In [None]:
import duckdb
import pandas as pd
con = duckdb.connect("/tmp/dbt.duckdb")

In [None]:
table_schema = 'main_main'
table = 'aadsc_stg_clinical'

## DB and Table general info

In [None]:
# Fetch tables in the specified schema
tables = con.execute(
    f"SELECT table_name FROM information_schema.tables WHERE table_schema = '{table_schema}'"
).fetchall()
tables

In [None]:
# Fetch column names of the table
query = f"SELECT name FROM pragma_table_info('{table_schema}.{table}') LIMIT 15"
column_names = con.execute(query).fetchall()
column_names

## Sanity checks

In [None]:
view_all = pd.DataFrame(con.execute(
        f"SELECT * FROM {table_schema}.{table} LIMIT 50"
    ).fetchall())
view_all

## Investigate columns

In [None]:

# Understanding the conditions that mention 'age'. 
# I believe these cols represent conditions that were diagnosed,
#   and the positive assertion was collected via their diagnosis age.

dist_age_cols = con.execute(
        f"SELECT DISTINCT cardiac_pfo_age,cardiac_pda_age,skin_acne_age,skin_alopecia_age,cardiac_asd_age,cardiac_tof_age,cardiac_vsd_age FROM {table_schema}.{table}"
    ).fetchall()
# dist_age_cols

In [None]:
# Investigate the extraction_date col
# Seems to be the data extraction date, not necessary for transformations.

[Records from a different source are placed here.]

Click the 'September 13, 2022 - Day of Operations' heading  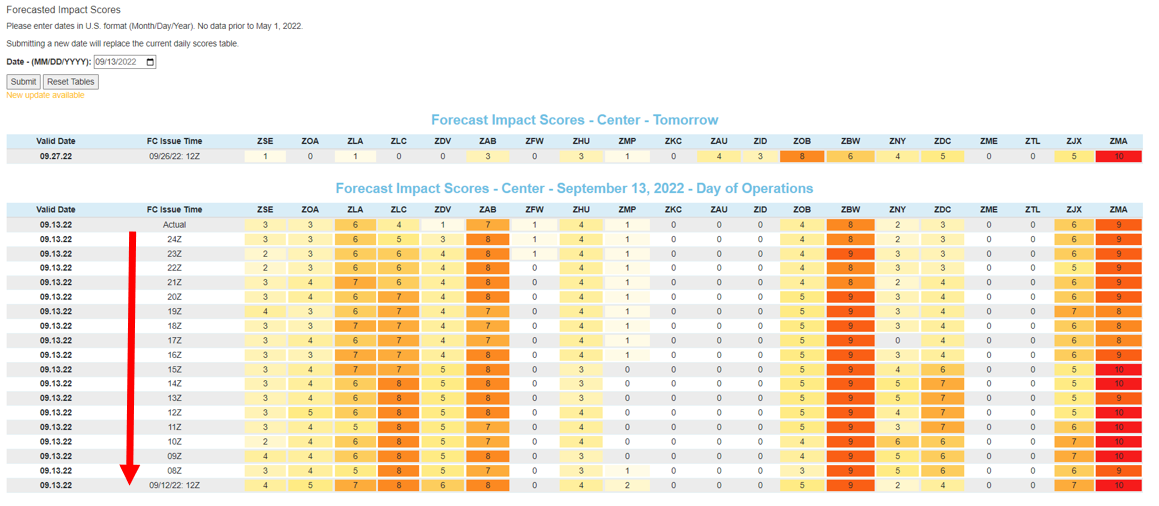click(574, 188)
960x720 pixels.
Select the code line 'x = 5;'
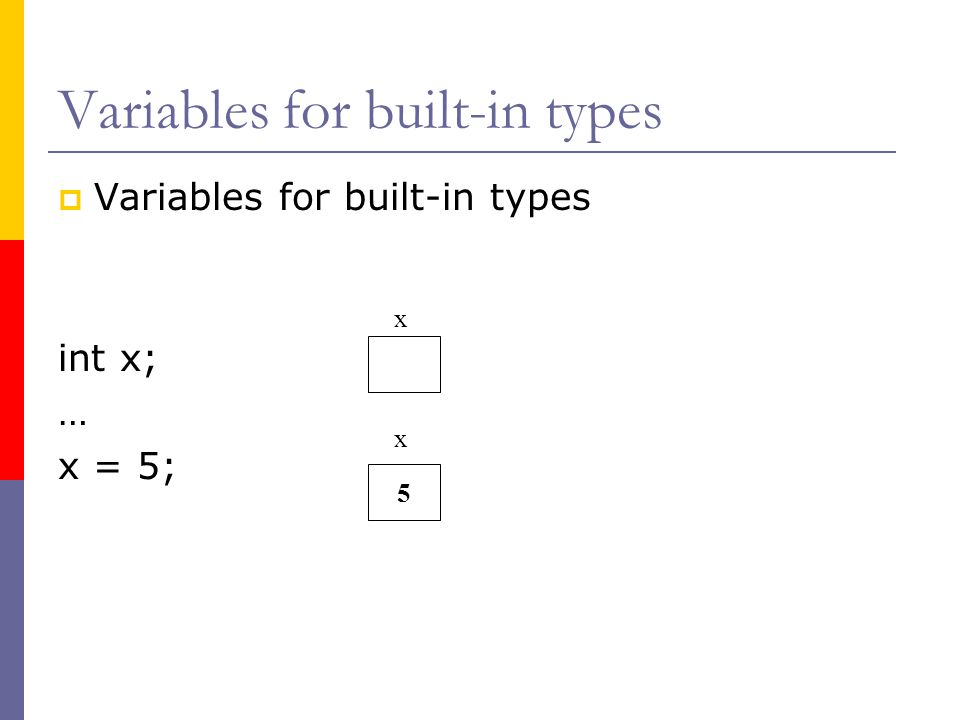coord(116,467)
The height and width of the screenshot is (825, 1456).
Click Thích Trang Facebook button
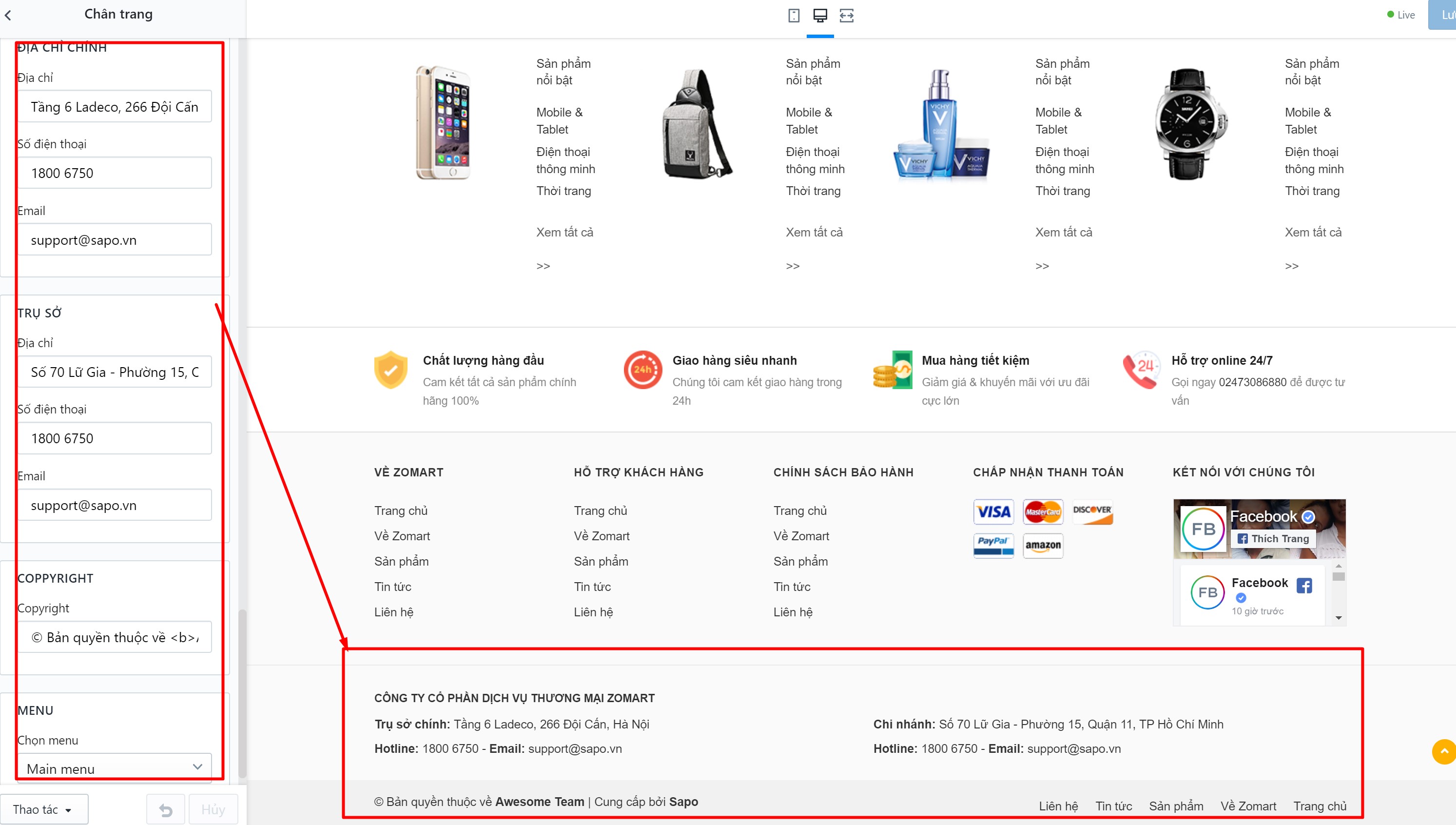coord(1273,538)
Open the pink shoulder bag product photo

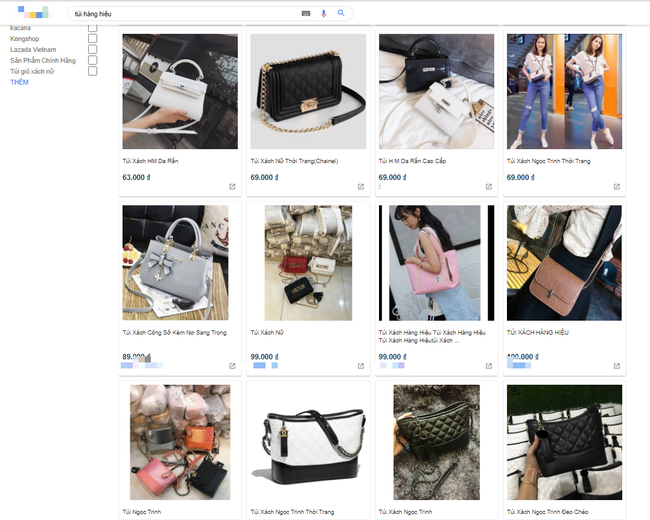tap(436, 262)
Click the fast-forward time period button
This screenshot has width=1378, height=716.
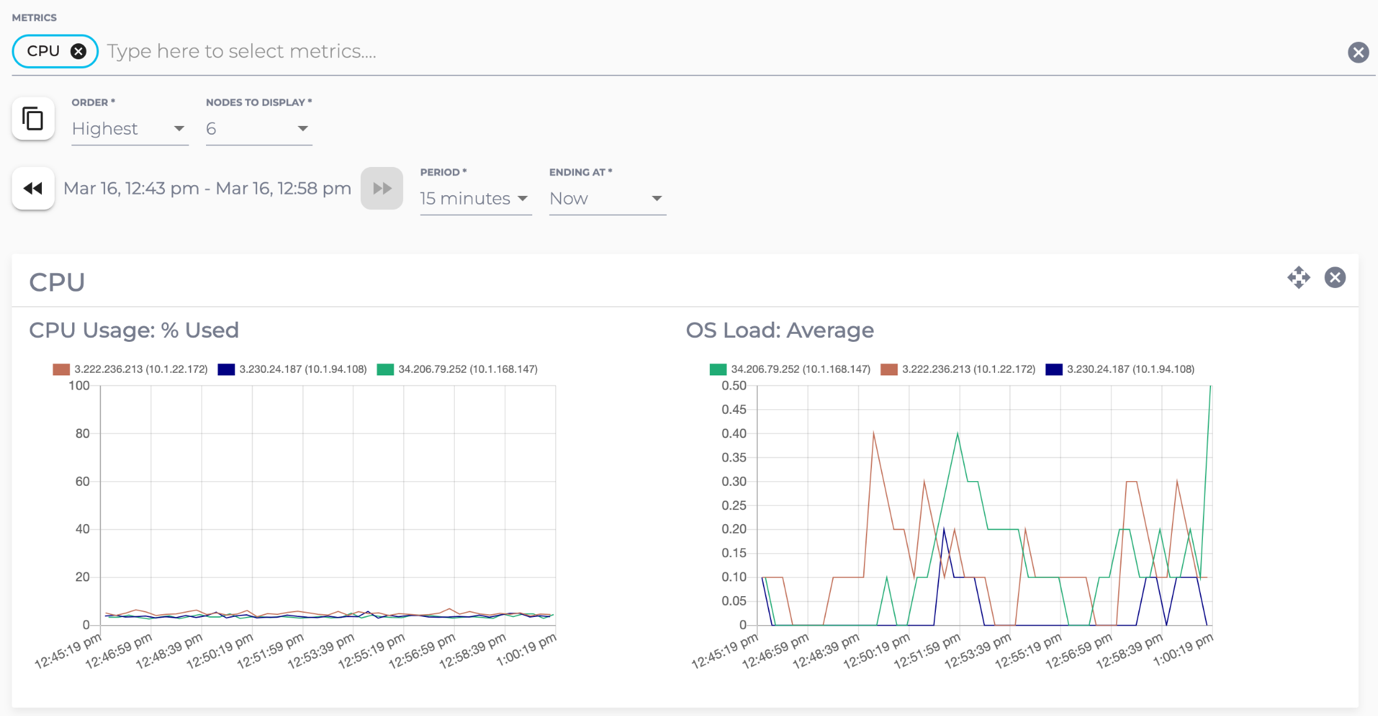tap(381, 188)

extraction_date = con.execute(
        f"SELECT distinct extraction_date FROM {table_schema}.{table}"
    ).fetchall()

In [None]:
# Ensure understanding of the bmi field
# Catch where the calculation of bmi doesn't seem correct.

bmi_issues = con.execute(
f"SELECT height, weight, bmi, \
       (cast(weight as float) / (cast(height as float) * cast(height as float))) * 703 AS calculated_bmi, \
       cast(bmi as float) AS stored_bmi \
FROM {table_schema}.{table} \
WHERE (cast(weight as float) / (cast(height as float) * cast(height as float))) * 703 NOT BETWEEN cast(bmi as float) - 1 AND cast(bmi as float) + 1;").fetchall()
bmi_issues

## Notes 

Copy results to a csv <br>
    ```
        to_csv = con.execute( 
        f"COPY (SELECT DISTINCT cardiac_pfo_age,cardiac_pda_age,skin_acne_age,skin_alopecia_age,cardiac_asd_age,cardiac_tof_age,cardiac_vsd_age FROM {table_schema}.{table}) TO 'output_src.csv' (HEADER, DELIMITER ',')"
    ).fetchall()
    ```